A mature work, a novel about people coming to terms with the end of the collective mania of Berkeley in the Sixties as much as it is about sex and violence. It’s mordant, dark, and funny, written with an eye for the telling detail, through which an entire personality unfurls itself before our eyes, fully formed. It is disturbing and unsettling in the way of great writing. It even has a plot ... It’s a disturbing enough premise...but the grimness of it is leavened by Harold’s charm. He’s funny and beguiling ... Complaints notwithstanding, the book is remarkable. It manages an acute realism even as the artifice of Harold’s notebook—the way that his entries seem at times to give rise to the action of the book as much as to depict it—functions as a meta-commentary on 'the disease of narrative.'
Bean writes erotic scenes with a frankness and gusto uncommon in literary fiction today ... Returns as a chronicle of sex and death in youth and a portrait of the baby boom generation at a turning point — between political radicalism and the path of temptation, fulfillment and disappointment that came to define it.
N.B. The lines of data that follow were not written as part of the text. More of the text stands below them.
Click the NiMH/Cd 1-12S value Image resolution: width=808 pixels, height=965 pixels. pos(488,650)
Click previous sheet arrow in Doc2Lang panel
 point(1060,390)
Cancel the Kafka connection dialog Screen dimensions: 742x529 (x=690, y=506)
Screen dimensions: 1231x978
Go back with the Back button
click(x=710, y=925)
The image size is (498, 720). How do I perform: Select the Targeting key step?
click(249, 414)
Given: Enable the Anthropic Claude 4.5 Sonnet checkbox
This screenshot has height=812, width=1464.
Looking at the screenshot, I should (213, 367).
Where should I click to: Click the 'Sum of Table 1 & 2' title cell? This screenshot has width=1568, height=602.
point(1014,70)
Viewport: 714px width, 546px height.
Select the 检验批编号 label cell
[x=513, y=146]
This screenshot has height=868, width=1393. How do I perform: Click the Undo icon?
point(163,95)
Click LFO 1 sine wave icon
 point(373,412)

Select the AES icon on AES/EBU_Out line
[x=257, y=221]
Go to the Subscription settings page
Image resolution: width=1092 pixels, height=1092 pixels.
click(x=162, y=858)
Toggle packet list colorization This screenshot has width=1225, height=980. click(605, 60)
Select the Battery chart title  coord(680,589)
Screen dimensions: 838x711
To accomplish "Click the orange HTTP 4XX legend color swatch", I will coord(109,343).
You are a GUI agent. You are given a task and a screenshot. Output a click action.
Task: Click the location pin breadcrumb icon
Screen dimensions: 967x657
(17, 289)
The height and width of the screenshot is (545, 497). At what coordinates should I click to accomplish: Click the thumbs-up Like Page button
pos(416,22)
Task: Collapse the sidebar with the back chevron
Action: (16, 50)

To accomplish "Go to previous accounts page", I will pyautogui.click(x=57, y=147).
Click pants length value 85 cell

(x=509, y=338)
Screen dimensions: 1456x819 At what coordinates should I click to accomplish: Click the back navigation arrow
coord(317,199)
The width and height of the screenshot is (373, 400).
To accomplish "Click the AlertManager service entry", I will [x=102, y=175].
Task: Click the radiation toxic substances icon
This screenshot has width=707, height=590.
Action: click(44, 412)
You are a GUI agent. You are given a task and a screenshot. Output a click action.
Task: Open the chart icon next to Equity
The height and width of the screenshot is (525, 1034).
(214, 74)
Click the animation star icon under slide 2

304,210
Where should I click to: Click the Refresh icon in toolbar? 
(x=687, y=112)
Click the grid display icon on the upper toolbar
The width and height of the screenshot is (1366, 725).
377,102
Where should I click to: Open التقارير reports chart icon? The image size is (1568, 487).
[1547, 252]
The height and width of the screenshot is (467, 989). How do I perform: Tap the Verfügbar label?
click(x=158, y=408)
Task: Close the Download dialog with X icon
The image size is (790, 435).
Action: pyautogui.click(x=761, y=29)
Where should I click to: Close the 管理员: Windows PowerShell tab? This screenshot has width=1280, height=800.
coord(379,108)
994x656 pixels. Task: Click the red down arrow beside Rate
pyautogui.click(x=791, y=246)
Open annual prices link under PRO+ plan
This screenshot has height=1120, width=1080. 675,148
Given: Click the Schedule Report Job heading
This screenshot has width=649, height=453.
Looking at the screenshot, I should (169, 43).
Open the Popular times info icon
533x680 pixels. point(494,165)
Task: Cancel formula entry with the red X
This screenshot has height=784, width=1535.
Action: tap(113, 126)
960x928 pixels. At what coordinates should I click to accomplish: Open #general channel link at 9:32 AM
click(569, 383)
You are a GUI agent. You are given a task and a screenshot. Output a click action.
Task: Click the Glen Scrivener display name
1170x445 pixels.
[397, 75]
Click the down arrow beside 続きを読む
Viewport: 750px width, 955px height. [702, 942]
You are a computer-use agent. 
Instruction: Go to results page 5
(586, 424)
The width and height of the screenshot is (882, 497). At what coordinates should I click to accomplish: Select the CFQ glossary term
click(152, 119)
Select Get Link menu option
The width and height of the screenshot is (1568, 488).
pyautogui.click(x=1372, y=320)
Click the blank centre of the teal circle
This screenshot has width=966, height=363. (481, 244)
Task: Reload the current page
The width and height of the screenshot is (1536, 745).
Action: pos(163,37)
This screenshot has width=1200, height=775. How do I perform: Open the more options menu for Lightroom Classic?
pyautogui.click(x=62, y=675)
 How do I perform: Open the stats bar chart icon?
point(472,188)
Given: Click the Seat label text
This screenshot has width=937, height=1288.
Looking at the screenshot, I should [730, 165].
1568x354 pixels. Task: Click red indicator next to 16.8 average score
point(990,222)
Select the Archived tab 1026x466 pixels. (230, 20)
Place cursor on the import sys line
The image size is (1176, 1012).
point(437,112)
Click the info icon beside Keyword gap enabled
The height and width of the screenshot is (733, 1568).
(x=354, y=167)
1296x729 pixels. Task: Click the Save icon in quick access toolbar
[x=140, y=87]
Our first masterpiece this decade—and it was written in 1982 ... Ruthlessly brilliant ... Reading The Nenoquich is like being plugged into unheeded Delphic promise, into unconscionable talent. Bean’s sentences approach the speed of light without any loss of iridescent precision.
Stories about cruel, corrosive men tend to veer noirish, gratuitous, or at the very worst, didactic. Bean’s intervention is that his excellent bedside manner... offers no delusions that Harold’s way of life could possibly be worth it ... The novel’s finale is as conclusive as a proof.